Acasta 'versus' Essex

David Porter
As Captain Porter was a great favourite at the city of Washington, Mr. Clark, who was patronised by all the great men there, could do no less than insert in his book any little tale which the former might wish to see recorded in the naval history of his country. 

"On the 30th of August," says one of those tales, "the Essex being in latitude 36° north, longitude 62° west, a British frigate was discovered standing towards her, under a press of sail. Porter stood for her under easy sail, with his ship prepared for action; and, apprehensive that she might not find the Essex during the night, he hoisted a light. At 9, the British vessel made a signal: it consisted of two flashes and a blue light. She was then, apparently, about four miles distant. Porter stood for the point where she was seen until midnight, when, perceiving nothing of her, he concluded it would be best to heave to for her until morning, concluding she had done the same; but, to his great surprise, and the mortification of his officers and crew, she was no longer in sight. Captain Porter thought it to be not unlikely, that this vessel was the Acasta, of 50 guns, sent out, accompanied by the Ringdove, of 22, to cruise for the Essex." *

It did not perhaps occur to Mr. Clark, that ships usually carry log-books, in which are entered every day's proceedings, with the latitude, longitude, &c.; and that these can be referred to, in case the false assertions of any historian, or paragraph-writer, or American captain, may be worth the trouble of disproving. Considering what a formidable man Captain Porter was, nothing less than the Acasta "of 50 guns," and Ringdove, "of 22," could be sent out to cruise for the Essex.  

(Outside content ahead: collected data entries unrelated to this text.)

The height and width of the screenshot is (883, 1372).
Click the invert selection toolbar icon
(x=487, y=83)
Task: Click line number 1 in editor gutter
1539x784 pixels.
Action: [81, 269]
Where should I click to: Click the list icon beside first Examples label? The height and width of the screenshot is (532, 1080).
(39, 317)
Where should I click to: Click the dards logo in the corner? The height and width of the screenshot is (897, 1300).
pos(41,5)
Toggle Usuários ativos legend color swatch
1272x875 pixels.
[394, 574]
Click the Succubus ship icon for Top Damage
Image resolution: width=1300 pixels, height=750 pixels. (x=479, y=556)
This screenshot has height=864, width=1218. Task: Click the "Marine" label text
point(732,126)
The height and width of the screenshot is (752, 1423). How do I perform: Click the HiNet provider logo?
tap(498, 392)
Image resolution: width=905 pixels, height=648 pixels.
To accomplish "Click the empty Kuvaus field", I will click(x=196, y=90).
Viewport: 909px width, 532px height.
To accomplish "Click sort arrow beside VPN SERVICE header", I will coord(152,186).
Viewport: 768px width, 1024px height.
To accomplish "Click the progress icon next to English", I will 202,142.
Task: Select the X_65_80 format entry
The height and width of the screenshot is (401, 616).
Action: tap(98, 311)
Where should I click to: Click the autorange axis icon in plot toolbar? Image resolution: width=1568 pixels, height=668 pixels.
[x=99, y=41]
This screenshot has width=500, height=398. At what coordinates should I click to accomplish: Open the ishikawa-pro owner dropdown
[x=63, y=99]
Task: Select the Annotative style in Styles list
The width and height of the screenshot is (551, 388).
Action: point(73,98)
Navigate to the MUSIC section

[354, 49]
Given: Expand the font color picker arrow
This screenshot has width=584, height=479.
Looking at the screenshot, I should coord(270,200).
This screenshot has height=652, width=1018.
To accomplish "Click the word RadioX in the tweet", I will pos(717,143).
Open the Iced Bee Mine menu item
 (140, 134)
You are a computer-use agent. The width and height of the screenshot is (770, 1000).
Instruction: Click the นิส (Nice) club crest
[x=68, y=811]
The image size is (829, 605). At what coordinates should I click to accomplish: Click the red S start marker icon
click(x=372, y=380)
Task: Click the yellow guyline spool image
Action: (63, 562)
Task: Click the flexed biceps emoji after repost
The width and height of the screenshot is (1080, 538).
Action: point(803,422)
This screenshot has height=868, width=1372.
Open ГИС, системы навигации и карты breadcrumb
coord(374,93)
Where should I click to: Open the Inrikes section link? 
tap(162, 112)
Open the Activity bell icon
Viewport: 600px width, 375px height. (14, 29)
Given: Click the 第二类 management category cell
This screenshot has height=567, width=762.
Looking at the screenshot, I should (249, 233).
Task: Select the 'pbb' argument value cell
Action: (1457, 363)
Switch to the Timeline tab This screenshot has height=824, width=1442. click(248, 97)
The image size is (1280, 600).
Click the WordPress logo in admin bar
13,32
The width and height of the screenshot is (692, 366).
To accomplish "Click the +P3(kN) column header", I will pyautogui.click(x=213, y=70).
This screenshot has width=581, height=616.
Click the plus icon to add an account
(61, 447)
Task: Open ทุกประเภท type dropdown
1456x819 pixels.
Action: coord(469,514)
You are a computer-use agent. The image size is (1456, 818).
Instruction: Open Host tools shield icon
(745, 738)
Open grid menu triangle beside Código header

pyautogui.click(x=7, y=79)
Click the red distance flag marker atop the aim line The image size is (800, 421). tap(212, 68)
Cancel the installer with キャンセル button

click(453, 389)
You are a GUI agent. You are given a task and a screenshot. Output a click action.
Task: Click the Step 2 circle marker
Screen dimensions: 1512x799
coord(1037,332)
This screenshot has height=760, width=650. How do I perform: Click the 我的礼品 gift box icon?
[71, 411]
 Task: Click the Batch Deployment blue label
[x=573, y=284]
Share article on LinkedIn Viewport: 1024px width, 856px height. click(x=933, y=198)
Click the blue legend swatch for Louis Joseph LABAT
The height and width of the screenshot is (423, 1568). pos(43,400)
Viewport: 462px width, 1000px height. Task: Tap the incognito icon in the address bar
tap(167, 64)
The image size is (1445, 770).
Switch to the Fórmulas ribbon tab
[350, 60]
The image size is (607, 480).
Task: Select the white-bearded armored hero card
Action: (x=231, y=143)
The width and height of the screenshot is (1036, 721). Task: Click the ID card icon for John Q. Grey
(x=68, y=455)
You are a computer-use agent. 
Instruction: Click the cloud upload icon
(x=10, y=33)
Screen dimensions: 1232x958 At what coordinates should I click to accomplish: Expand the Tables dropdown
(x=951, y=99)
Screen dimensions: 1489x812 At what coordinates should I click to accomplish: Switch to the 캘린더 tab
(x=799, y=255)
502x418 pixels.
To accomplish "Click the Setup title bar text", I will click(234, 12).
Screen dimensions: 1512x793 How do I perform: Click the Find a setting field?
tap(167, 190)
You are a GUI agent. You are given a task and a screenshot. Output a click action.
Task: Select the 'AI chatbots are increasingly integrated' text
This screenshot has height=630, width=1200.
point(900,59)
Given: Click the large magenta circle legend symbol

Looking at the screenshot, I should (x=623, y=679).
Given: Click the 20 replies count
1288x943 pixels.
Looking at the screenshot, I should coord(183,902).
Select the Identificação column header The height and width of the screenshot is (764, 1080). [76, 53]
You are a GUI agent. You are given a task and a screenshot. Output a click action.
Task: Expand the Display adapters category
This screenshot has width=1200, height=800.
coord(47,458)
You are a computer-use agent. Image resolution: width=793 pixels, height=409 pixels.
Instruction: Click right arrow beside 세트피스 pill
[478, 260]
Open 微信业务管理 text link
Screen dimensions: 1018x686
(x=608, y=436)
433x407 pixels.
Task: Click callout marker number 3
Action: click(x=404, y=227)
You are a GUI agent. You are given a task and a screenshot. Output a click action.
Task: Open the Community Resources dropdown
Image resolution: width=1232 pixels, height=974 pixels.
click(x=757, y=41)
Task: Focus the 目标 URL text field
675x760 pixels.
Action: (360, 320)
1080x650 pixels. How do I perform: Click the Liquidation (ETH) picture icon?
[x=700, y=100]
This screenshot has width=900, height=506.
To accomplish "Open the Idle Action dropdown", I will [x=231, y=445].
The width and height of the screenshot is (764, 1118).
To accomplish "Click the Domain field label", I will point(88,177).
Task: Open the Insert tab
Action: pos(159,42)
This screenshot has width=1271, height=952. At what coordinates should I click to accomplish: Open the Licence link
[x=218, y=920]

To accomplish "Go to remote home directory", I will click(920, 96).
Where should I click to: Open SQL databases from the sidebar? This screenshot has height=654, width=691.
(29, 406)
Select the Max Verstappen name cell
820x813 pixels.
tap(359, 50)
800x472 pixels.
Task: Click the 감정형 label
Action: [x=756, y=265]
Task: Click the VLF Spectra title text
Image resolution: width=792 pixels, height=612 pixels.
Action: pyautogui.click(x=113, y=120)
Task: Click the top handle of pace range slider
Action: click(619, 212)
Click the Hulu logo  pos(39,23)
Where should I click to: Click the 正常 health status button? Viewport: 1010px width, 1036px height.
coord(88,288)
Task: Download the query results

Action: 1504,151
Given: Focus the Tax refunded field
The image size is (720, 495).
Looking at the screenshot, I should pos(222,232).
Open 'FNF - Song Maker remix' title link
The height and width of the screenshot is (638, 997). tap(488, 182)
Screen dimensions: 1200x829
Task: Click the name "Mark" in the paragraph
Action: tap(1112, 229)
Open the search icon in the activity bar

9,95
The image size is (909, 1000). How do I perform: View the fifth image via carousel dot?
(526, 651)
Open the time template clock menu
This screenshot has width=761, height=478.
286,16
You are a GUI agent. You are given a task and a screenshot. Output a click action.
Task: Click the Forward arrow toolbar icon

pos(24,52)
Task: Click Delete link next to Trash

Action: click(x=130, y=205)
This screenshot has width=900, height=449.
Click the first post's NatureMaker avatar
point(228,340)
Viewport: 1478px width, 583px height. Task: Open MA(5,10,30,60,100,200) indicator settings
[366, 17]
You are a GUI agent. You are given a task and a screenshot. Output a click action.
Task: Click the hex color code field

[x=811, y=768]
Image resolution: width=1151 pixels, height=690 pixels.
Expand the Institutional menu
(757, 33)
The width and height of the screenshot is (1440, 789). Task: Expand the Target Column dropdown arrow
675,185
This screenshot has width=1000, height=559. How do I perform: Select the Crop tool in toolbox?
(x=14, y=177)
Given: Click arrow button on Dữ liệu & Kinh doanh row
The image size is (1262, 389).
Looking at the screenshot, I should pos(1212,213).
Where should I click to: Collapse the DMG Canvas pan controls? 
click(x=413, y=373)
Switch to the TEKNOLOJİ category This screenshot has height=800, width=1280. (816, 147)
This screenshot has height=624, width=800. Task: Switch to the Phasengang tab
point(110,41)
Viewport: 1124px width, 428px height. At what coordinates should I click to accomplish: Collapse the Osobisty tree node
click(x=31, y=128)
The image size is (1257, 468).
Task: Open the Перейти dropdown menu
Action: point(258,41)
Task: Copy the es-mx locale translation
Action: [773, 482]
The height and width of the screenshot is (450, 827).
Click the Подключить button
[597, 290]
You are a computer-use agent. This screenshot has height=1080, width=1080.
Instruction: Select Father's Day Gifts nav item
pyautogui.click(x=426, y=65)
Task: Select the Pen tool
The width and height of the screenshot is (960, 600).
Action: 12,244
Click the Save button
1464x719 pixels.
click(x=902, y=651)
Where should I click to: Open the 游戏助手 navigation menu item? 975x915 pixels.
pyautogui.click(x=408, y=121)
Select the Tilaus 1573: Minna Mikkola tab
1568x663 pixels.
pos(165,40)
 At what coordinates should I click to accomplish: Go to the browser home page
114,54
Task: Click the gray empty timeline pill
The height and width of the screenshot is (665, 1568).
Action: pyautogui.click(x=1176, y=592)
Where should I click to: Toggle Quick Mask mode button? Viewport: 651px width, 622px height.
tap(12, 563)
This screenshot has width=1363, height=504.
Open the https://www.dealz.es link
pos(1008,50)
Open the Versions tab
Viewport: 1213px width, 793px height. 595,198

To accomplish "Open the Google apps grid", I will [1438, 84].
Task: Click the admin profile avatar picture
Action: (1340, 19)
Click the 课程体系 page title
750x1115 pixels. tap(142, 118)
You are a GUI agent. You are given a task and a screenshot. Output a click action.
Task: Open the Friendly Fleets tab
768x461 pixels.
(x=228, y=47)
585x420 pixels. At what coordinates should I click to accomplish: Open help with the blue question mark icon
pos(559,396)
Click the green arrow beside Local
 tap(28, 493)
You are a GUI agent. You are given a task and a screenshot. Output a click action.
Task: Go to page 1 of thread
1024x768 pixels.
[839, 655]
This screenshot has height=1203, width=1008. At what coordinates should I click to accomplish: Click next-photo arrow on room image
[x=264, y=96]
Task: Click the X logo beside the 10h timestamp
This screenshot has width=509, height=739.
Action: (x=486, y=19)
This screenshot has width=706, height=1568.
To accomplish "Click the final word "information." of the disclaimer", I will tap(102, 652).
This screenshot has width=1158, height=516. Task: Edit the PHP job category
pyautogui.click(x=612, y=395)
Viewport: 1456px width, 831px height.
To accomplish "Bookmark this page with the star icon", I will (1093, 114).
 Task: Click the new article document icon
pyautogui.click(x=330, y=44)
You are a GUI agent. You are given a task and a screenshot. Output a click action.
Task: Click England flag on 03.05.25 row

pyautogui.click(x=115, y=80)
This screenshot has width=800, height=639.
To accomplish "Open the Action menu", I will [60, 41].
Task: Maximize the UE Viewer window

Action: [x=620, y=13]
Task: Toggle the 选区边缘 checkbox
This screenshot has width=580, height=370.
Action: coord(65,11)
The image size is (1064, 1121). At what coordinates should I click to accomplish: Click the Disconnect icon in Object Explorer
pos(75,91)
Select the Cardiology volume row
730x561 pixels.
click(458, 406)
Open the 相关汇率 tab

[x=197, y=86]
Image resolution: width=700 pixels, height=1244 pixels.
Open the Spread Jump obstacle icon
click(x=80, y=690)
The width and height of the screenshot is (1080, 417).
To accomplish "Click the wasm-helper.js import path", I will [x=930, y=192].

Unfortunately for the fame of the captain of the Essex, on the 30th of August, 1812, the day mentioned, the Acasta was cruising in the latitude of 43° north; longitude 65' 16' west; and the Ringdove, whose force, by-the-by, was only 18 guns, was lying at an anchor in a harbour of the island of St:-Thomas. It was certainly very modest of Captain Porter, to "think it not unlikely," that one of the finest 18-pounder frigates in the British navy, accompanied too by a sloop of war, would be sent out to "cruise for the Essex." 

The fact is, the ship, which Captain Porter fell in with, was the 18-gun sloop Rattler, Captain Alexander Gordon; and who, we believe, not considering himself a match for the American frigate, rather avoided than sought an engagement with her.

* Clark's Naval history of the United States, vol. i. p. 180.

from: "The naval history of Great Britain, from the declaration of war by France in 1793, to the accession of George IV. Volume VI."